A young person I was talking with the other day told me she was having a quarter-life crisis (she is not quite 30). I asked what she meant. She said she was tired of all the responsibilities she had and wanted to move home and have her mom take care of her again – do her laundry, make her dinner, etc. I understood that this was just a passing whim of hers since her life basically is pretty sweet and I knew tomorrow would be a better day for her. But what I really felt like saying was, “Yes, dear, growing up sucks.”
Who doesn’t feel that way at times? I know I do, although mine is more of a post mid-life crisis, and moving back with my mom is no longer an option. Life does get boring and monotonous and laden with responsibilities, and I can understand how you would want to walk away and return to the coziness, warmth and responsibility-free home of your childhood. Understood.

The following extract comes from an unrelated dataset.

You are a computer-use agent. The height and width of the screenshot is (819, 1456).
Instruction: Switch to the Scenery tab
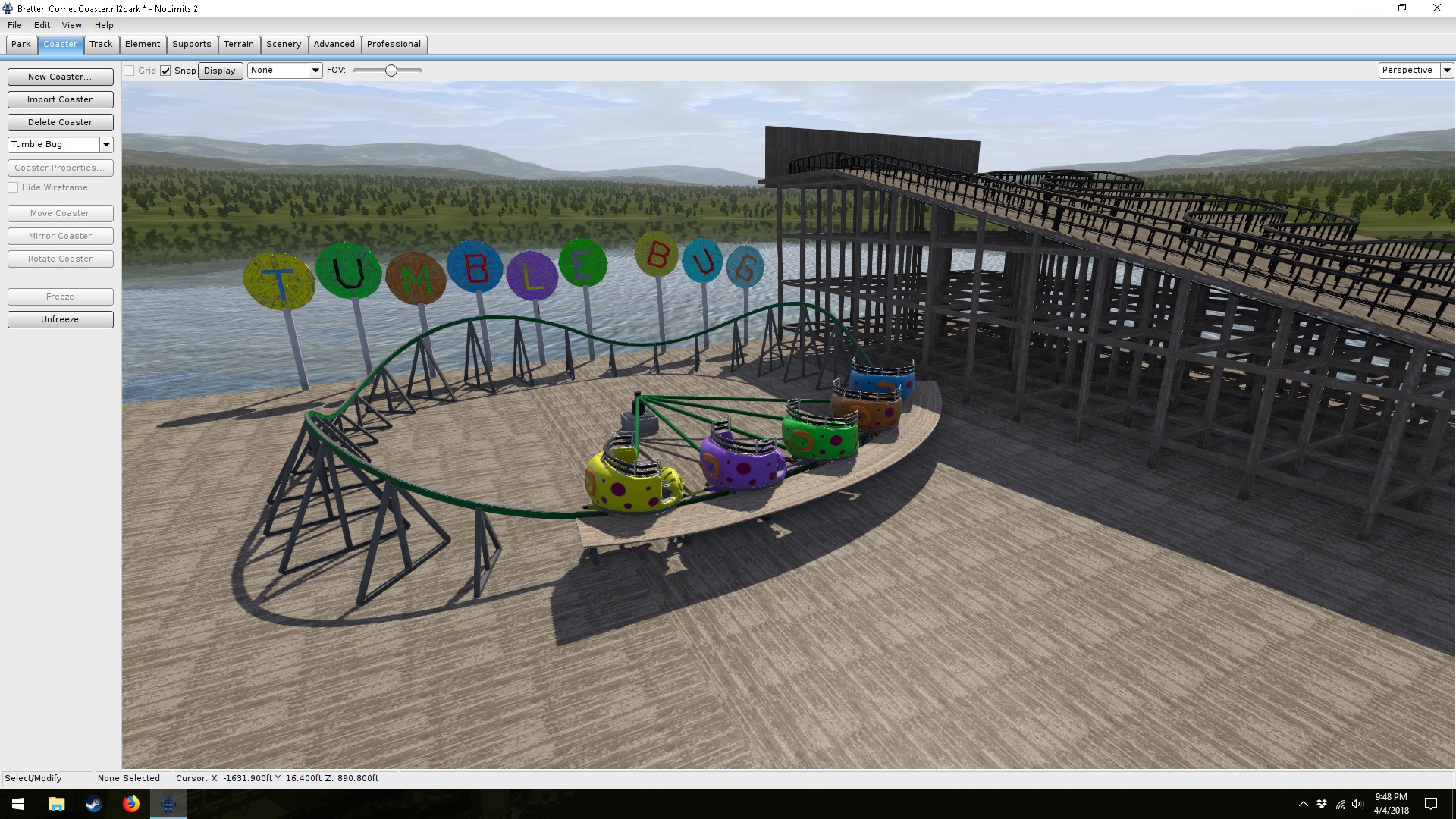(x=283, y=44)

My own life has taken some crazy twists and sharp turns and where I’m at is nowhere near where I dreamed I’d be way back in my quarter-life crisis years. I was supposed to be living in Topanga Canyon,California far away from the maddening crowd with my main squeeze Keith Carradine. He was supposed to be strumming his guitar and singing me sweet love songs as we sat sipping wine barefoot on our candlelit deck overlooking the lush landscape leading down to the Pacific Ocean. (deep breath) My fantasies, by the way, are excruciatingly vivid.

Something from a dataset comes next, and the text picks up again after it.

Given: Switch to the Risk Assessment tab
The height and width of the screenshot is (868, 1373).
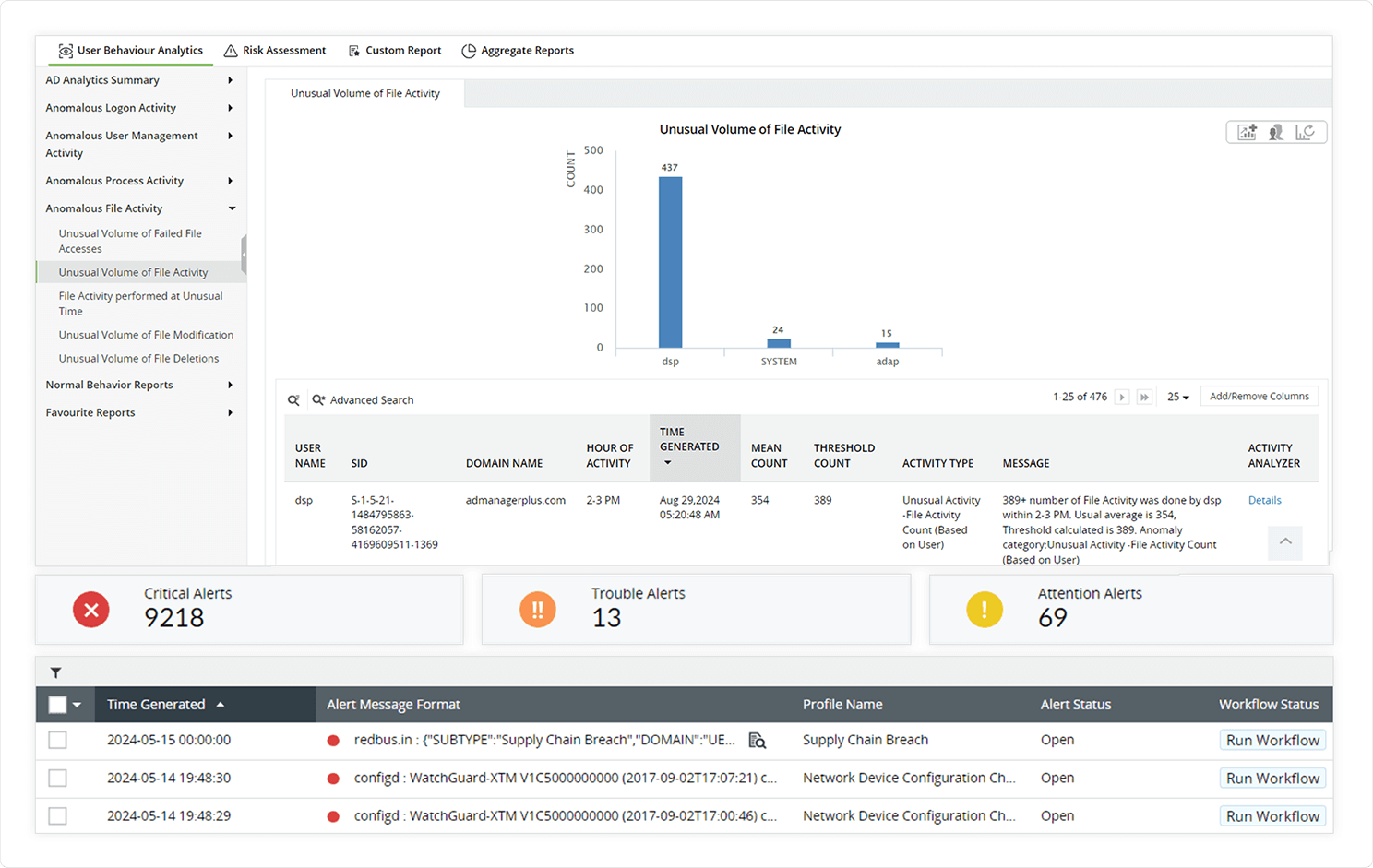Looking at the screenshot, I should pyautogui.click(x=275, y=51).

But instead of sipping wine with Keith, I sit here in the kitchen/office trying to figure out how to pay bills, how to get another job at an age when I should be thinking retirement, how to keep life interesting when nothing interesting is happening and how to stop feeling like a square peg trying to fit in a round hole. The only thing I can think of in answer to these quarter/mid/post-mid life crisis’s is to keep putting one foot in front of the other, one day at a time and keep moving forward and doing those daily yet vital chores one at a time until they’re done. That’s life. Fact.
Maybe tomorrow a miracle will happen to make it all worthwhile and wonderful and bring you more happiness than your heart can possibly hold. Warm and fuzzy usually works for me. Or you can dye your hair red and hope you’ll have more fun that way.
It will get better. At least I’ve been told so by those older and wiser than me. I recommend listening to awful cheesy music in times of weariness. Like Hall and Oates. You can’t be angry when listening to “Private Eyes.”
Good point. Well taken. I find ultimate cheese like Barry Manilow’s “Looks Like We Made It” really floats my boat.